## PROBLEM REQUIREMENTS
Where the records below have a line with "Switch", that line is to be copied.

Stored data entries:

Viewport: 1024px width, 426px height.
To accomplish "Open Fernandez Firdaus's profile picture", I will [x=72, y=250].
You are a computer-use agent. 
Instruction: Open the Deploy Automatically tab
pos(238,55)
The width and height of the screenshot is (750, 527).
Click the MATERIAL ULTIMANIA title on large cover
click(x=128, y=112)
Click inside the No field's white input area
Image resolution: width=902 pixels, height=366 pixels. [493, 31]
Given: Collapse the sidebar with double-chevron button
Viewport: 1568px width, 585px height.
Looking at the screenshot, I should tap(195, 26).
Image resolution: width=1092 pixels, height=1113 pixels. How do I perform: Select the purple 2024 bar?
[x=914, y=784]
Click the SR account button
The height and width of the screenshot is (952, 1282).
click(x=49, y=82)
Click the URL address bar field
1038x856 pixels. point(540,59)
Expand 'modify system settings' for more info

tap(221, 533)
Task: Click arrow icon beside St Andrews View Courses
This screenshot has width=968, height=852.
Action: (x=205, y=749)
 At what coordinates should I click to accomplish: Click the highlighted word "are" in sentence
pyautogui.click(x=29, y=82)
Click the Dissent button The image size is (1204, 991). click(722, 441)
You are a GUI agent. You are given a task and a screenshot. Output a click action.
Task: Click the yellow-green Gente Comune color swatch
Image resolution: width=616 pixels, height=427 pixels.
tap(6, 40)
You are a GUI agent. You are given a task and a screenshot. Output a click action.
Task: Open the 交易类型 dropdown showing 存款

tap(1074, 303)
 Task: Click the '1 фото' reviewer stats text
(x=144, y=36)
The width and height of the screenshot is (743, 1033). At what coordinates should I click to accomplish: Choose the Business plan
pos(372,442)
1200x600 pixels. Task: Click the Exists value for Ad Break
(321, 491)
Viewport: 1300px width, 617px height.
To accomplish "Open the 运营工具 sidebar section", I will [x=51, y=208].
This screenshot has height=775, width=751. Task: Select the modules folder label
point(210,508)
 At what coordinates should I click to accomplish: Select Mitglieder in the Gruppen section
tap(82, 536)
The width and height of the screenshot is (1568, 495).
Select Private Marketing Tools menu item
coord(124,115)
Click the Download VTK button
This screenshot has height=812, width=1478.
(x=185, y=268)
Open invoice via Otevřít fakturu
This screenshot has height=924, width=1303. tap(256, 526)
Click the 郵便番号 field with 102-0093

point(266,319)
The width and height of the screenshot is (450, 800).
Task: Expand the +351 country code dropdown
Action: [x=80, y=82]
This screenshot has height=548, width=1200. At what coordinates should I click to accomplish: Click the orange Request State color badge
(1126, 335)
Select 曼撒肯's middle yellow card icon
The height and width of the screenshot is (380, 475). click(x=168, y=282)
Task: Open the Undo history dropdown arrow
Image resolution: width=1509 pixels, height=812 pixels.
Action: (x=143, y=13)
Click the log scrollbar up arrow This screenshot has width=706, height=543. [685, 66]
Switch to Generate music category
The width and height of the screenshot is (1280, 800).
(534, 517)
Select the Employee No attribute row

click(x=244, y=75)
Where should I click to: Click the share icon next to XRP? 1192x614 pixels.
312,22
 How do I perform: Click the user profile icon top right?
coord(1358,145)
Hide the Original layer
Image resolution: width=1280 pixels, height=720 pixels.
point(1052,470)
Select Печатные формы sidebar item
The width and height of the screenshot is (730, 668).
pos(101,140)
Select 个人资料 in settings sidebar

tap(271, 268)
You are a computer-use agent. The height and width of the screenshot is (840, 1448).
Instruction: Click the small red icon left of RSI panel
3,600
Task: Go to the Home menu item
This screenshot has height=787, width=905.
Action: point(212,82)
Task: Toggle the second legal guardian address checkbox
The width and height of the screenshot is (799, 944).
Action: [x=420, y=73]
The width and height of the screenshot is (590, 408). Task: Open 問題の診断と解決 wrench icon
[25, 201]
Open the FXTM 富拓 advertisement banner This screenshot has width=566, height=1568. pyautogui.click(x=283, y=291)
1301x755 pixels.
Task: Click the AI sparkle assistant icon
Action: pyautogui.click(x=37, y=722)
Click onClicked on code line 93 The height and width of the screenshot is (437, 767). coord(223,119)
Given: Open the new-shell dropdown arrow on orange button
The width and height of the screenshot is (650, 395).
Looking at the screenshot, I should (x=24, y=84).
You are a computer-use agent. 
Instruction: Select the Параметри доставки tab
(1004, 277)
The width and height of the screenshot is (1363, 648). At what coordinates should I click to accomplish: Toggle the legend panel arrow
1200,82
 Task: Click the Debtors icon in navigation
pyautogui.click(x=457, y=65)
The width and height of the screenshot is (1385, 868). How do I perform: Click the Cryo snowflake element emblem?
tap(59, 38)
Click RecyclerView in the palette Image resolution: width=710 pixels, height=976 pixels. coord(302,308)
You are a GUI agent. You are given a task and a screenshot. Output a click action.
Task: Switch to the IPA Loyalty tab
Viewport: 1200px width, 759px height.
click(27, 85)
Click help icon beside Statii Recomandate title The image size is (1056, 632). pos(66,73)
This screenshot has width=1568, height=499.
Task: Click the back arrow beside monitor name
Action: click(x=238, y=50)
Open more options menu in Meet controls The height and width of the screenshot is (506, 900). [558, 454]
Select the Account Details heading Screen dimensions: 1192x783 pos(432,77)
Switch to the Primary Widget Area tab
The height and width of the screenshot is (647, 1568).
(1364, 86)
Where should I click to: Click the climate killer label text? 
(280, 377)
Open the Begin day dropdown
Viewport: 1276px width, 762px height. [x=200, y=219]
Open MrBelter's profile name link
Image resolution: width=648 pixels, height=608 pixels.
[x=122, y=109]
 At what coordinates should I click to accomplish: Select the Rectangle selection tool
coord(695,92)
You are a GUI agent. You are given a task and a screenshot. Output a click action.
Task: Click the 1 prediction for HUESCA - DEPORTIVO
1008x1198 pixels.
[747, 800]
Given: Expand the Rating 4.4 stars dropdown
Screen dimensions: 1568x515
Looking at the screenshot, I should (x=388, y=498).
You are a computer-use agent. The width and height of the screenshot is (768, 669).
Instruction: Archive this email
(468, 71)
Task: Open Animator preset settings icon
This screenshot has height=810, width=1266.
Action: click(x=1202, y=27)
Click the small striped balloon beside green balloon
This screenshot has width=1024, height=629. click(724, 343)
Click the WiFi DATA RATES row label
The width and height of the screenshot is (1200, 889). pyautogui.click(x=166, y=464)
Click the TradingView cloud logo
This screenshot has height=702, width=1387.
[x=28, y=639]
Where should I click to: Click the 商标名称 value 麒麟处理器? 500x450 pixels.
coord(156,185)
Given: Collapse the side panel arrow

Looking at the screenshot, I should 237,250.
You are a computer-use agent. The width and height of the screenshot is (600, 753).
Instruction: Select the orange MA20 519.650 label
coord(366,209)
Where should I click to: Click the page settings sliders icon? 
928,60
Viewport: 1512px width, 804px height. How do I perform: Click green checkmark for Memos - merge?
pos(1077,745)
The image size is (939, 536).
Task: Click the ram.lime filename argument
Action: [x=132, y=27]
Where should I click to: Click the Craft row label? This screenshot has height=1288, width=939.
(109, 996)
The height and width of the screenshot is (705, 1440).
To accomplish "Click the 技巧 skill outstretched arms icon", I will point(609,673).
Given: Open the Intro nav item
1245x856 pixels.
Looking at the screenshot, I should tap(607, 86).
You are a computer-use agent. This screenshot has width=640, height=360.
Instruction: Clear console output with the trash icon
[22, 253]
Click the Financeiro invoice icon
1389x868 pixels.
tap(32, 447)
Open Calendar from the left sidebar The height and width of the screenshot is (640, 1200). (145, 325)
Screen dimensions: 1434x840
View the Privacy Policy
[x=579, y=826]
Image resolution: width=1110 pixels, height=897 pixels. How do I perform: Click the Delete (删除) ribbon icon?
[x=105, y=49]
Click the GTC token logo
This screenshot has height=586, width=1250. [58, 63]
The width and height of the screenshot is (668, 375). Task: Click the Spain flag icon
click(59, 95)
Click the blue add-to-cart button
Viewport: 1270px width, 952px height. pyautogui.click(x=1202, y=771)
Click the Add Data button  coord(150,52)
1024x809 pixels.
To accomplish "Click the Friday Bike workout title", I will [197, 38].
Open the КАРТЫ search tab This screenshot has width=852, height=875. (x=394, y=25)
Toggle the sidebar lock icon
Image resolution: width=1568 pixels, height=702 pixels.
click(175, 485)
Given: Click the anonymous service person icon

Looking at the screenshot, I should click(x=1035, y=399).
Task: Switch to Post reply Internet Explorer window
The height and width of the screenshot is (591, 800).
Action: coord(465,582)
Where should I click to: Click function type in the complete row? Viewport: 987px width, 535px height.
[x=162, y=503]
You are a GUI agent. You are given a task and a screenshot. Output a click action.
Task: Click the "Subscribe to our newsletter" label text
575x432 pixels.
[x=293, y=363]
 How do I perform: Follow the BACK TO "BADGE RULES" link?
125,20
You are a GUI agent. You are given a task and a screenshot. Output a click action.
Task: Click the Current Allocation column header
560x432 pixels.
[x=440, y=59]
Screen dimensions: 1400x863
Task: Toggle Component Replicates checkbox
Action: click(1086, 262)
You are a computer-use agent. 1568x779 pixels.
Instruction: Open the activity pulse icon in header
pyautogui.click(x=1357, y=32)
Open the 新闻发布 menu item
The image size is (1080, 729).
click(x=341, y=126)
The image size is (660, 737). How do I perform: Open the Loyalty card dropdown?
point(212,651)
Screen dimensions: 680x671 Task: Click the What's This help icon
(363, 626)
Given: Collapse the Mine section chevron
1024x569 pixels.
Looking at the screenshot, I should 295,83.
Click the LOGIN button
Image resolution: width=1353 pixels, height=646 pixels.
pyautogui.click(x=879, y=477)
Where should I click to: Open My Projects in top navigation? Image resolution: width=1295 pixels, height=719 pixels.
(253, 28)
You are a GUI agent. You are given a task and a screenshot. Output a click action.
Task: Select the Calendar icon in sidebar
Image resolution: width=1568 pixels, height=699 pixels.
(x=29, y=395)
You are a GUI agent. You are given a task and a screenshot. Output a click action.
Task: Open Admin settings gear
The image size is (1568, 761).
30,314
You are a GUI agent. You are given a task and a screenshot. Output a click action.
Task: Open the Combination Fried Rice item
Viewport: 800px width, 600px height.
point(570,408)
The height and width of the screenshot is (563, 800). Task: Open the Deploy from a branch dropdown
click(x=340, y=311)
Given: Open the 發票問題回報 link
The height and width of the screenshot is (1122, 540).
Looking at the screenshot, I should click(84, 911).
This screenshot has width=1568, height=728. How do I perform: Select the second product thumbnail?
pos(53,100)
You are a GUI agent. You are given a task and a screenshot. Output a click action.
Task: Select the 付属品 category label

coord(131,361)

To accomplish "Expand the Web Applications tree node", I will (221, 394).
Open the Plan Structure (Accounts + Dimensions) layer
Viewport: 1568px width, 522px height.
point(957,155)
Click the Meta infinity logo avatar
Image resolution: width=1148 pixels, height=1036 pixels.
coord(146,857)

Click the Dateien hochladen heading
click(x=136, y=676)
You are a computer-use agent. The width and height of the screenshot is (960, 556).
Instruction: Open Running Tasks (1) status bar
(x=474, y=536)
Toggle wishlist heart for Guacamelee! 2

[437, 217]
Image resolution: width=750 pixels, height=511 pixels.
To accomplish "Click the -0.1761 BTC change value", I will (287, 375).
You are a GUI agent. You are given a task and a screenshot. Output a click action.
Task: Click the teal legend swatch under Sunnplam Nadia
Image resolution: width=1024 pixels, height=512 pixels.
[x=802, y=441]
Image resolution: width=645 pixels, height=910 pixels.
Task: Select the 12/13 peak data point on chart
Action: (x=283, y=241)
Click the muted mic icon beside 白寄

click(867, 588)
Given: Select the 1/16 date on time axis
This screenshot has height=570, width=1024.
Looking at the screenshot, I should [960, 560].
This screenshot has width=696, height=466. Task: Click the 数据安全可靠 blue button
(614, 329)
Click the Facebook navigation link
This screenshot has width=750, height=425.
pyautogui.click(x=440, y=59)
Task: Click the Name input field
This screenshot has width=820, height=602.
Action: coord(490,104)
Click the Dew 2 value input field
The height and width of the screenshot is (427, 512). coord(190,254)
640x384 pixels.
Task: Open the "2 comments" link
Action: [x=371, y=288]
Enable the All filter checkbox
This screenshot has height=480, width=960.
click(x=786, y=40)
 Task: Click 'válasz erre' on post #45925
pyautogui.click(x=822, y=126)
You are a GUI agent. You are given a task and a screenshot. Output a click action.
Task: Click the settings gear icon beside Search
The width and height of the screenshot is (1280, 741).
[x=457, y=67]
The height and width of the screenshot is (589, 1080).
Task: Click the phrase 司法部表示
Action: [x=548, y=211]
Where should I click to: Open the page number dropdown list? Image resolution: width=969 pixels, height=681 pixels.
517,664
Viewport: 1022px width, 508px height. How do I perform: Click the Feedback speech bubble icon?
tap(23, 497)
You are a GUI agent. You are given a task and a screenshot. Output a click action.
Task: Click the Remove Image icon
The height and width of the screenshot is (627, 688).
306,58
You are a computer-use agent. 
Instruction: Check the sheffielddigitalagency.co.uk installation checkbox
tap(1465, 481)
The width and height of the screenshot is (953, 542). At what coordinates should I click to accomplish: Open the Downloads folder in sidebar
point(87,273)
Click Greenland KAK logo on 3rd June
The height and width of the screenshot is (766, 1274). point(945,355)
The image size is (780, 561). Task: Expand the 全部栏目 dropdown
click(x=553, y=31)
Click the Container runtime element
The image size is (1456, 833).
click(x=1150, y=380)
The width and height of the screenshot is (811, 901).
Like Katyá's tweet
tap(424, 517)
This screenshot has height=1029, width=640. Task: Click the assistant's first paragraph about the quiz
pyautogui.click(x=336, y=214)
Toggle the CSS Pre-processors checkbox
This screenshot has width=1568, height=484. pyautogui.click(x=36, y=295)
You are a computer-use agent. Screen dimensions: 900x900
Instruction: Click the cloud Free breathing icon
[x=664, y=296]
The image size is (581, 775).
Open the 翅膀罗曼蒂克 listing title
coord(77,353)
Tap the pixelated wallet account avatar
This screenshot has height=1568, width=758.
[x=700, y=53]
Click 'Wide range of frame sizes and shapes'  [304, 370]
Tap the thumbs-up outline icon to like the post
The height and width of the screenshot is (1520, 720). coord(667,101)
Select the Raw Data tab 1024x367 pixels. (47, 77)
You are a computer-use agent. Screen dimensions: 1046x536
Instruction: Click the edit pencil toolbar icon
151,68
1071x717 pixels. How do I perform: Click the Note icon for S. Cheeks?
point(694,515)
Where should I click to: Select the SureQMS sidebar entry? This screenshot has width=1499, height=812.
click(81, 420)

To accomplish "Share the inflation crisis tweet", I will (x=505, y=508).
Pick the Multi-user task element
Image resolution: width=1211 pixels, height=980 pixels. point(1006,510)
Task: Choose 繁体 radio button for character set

## EXERCISE RESPONSE
Switch to Generate music category
Task: Switch to the IPA Loyalty tab
Switch to the Primary Widget Area tab
Task: Switch to Post reply Internet Explorer window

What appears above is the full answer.